PESAH BAYRAMI VE MODERN ÇIKIŞ
top of page

PESAH BAYRAMI VE MODERN ÇIKIŞ



Merhaba sevgili okuyucularım. Gelecek haftadan itibaren Pesah bayramını idrak edeceğiz. Binlerce yıldır, her sene usanmadan tekrar tekrar okunan Pesah Agadası ve gelenekleri nasıl ruhlarımıza damga vurmuşsa, bugün de şapkamızı önümüze koyup İsrael’in şimdiki haline bakıp, İsraeloğulları’nın binlerce yıllık sürgününden sonra nasıl yeniden “Çıkış” yaparak, ülkelerine yeniden dönüşlerini düşünelim mi?


Böylece yeniden yaşanan çıkışın nelere mal olduğunu, yeniden kurulan İsrael Devleti’nin, bu uğurda neler yaşadığını yeniden hatırlayalım mı? Holokost tufanından sonra, Mısırdaki çıkışın 40 yıllık çöl yolculuğunun, bunun yanında solda sıfır kalacağını düşünmemiz gerekiyor.
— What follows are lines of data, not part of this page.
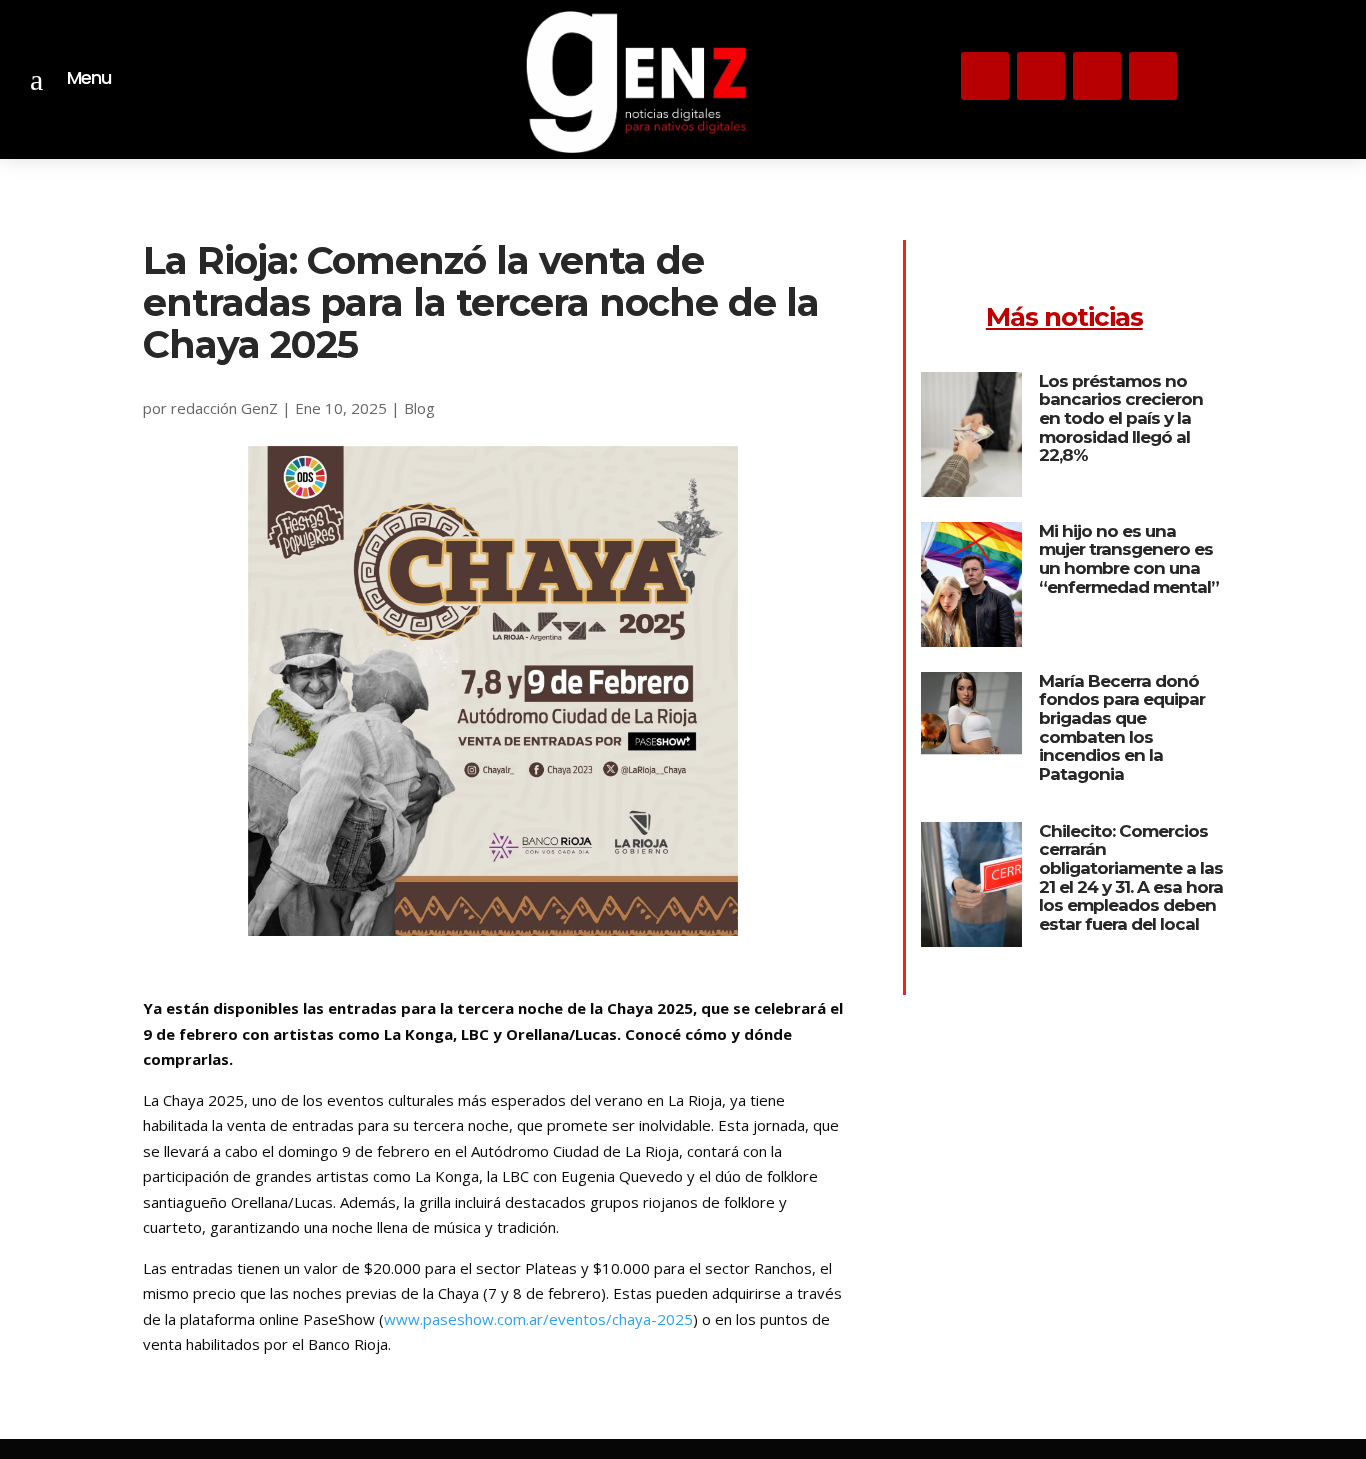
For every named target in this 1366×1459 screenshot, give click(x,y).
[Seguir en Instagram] (985, 76)
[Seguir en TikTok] (1097, 76)
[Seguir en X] (1041, 76)
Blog (419, 408)
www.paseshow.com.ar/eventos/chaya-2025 (538, 1319)
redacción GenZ (224, 408)
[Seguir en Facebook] (1153, 76)
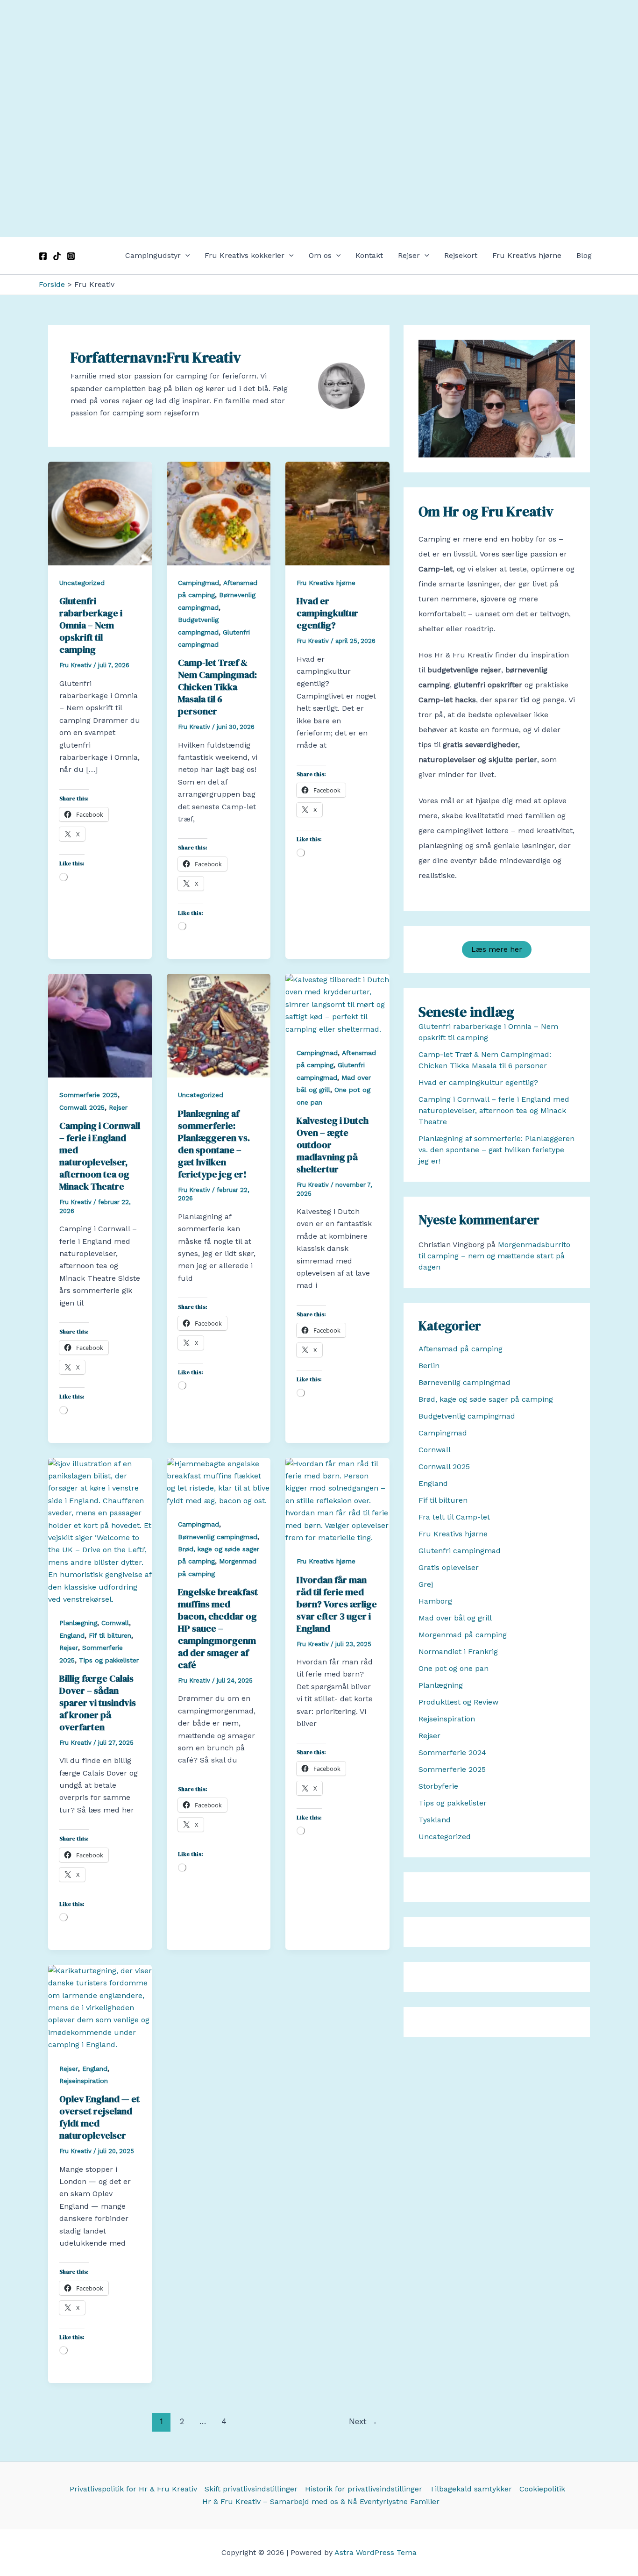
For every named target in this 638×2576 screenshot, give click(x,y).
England (72, 1635)
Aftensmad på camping (460, 1348)
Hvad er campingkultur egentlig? (327, 613)
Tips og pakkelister (109, 1660)
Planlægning (78, 1623)
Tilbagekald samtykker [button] (471, 2488)
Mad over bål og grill (455, 1617)
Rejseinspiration (83, 2080)
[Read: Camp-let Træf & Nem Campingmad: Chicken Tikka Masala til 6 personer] (218, 512)
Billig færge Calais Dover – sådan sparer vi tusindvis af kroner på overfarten (97, 1703)
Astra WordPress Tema (375, 2552)
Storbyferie (438, 1786)
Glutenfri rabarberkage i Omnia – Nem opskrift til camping (90, 625)
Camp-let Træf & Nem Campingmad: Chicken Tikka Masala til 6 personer (217, 687)
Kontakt (369, 255)
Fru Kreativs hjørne (526, 255)
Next (363, 2421)
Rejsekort (460, 255)
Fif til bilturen (110, 1635)
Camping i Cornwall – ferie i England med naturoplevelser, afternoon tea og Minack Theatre (99, 1156)
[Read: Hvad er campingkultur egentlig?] (337, 512)
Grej (425, 1584)
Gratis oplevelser (448, 1567)
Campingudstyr (153, 255)
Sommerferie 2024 (452, 1752)
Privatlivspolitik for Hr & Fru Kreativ (133, 2488)
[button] (185, 255)
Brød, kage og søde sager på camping (485, 1399)
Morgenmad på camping (462, 1634)
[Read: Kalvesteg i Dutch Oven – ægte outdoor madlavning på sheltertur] (337, 1003)
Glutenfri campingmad (459, 1550)
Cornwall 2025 (82, 1107)
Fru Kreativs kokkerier (244, 255)
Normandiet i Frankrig (458, 1651)
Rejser (409, 255)
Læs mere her (496, 949)
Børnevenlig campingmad (217, 1537)
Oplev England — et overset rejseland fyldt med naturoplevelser (99, 2117)
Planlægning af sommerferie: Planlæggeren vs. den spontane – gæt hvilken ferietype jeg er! (214, 1144)
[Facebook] (43, 256)
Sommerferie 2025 (88, 1095)
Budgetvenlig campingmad (466, 1416)
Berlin (429, 1365)
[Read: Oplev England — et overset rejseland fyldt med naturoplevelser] (100, 2007)
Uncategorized (82, 582)
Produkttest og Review (458, 1702)
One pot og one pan (453, 1668)
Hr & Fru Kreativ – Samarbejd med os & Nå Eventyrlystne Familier (321, 2501)
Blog (584, 255)
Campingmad (198, 582)
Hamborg (435, 1601)
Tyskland (434, 1819)
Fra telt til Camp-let (454, 1517)
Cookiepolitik (542, 2488)
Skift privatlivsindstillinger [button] (251, 2488)
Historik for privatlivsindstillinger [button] (363, 2488)
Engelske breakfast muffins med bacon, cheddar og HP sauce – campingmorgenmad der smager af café (218, 1628)
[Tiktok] (57, 256)
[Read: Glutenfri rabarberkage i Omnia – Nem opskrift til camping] (100, 512)
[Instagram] (71, 256)
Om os (320, 255)
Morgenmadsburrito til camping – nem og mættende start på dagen (494, 1255)
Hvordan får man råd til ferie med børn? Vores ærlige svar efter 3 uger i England (337, 1604)
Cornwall (115, 1623)
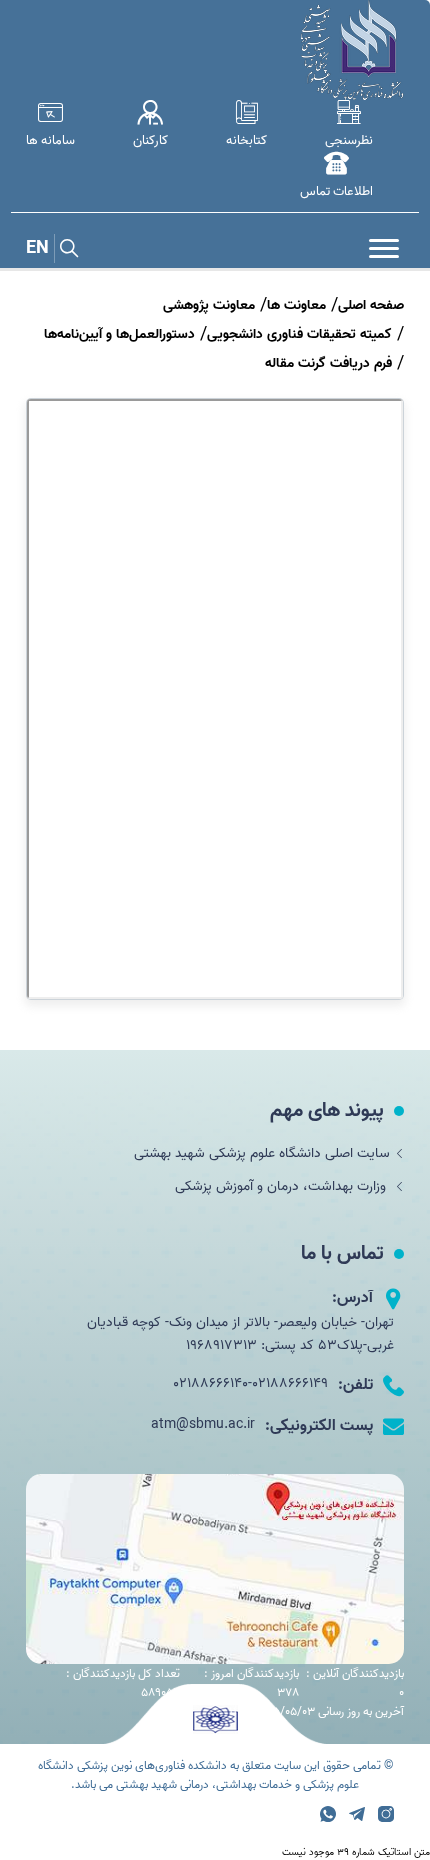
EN (37, 248)
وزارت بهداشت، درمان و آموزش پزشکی (282, 1186)
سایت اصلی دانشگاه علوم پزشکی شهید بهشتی (262, 1153)
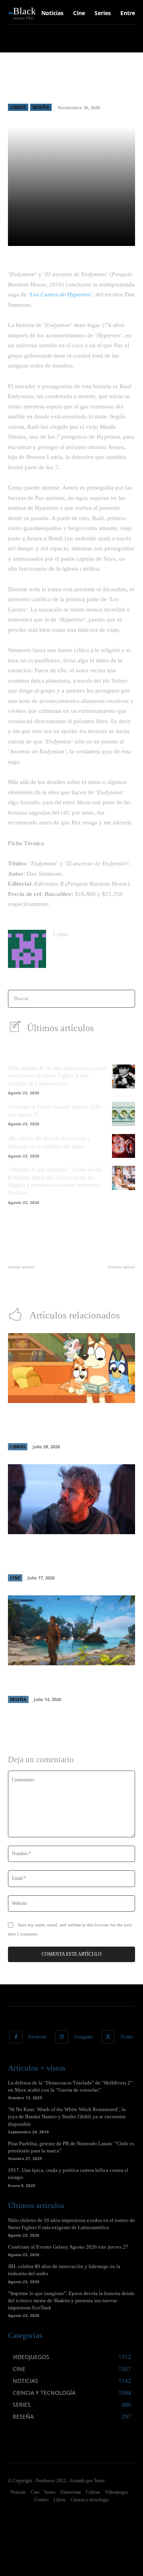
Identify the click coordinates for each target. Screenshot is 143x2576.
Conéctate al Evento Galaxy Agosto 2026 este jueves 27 (68, 2247)
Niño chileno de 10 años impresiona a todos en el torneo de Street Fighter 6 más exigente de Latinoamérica (57, 1076)
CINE (15, 1578)
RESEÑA (41, 107)
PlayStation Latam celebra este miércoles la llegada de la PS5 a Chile (37, 1283)
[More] (125, 235)
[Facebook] (16, 2037)
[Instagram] (61, 2037)
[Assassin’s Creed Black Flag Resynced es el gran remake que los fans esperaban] (71, 1630)
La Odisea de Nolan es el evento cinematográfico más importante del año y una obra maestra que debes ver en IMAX (71, 1555)
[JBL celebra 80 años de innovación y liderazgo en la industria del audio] (123, 1146)
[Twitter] (108, 2037)
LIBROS (18, 107)
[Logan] (27, 949)
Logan (60, 934)
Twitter (126, 2037)
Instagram (83, 2037)
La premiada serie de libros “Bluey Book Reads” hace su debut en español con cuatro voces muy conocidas (70, 1424)
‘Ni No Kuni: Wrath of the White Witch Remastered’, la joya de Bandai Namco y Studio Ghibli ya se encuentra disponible (67, 2116)
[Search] (126, 999)
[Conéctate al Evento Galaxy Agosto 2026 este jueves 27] (123, 1114)
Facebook (37, 2037)
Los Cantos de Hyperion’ (61, 294)
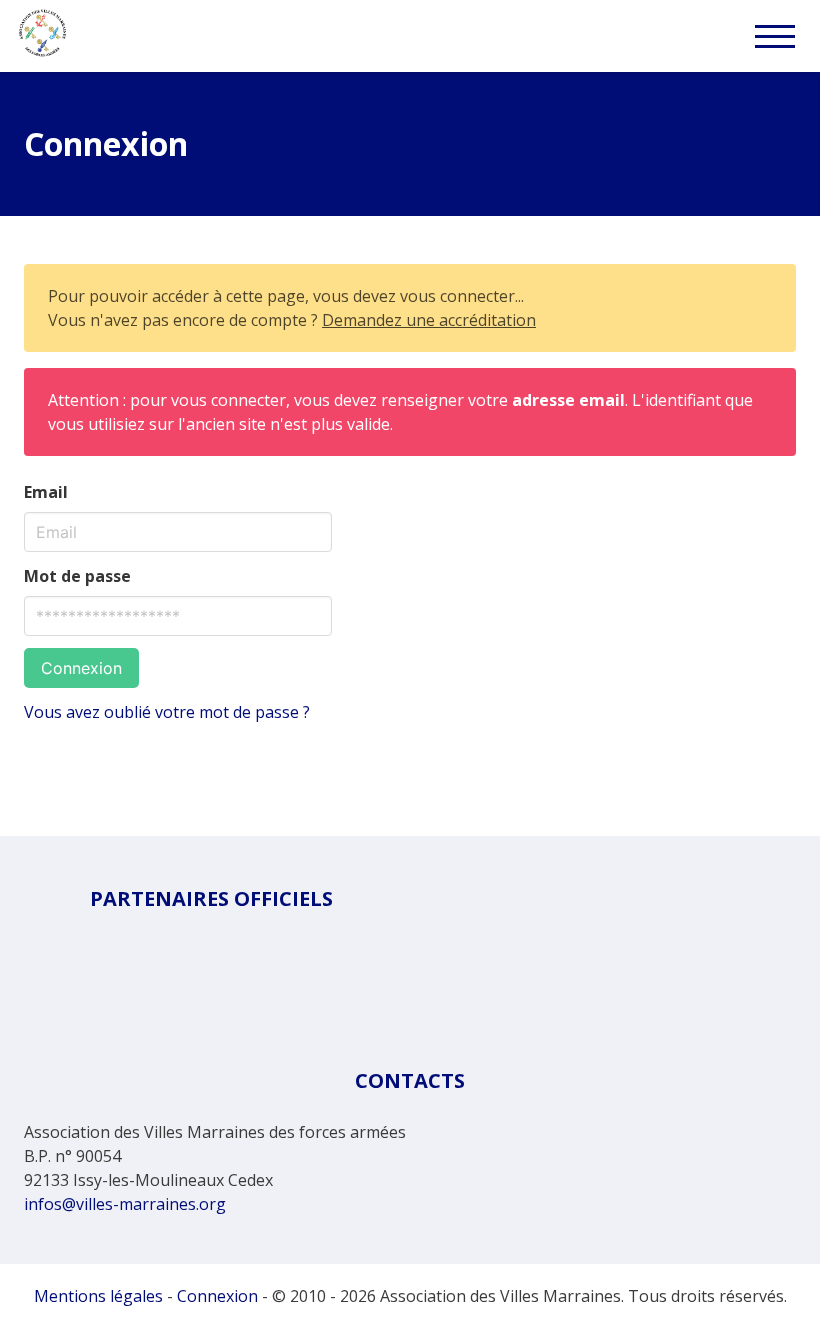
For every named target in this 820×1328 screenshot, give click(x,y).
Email (46, 492)
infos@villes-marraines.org (125, 1204)
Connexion (81, 668)
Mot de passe (77, 576)
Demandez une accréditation (429, 320)
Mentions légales (98, 1296)
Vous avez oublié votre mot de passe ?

Holokost kurtulanlarının yarı ceset halinde İsrael’e ulaşabilmelerinin hikayelerini elbette biliyorsunuzdur. Ben yine de size sadece bir bölümünü tekrar anlatmak istiyorum. Böylece tekrar kurulan İsrael’in kıymetini daha fazla anlayacağınızı ve Pesah Agadası yerine Holokost Agadası’nın okunmasına olan gereksinimimizi hatırlamak istiyorum.


Kutsal Tora’da Şemot/Exodus/Çıkış adlarıyla anlatılan bu macera, bundan 78 yıl önce bin kat daha beter yaşandı. Şimdi bundan söz etmek istiyorum.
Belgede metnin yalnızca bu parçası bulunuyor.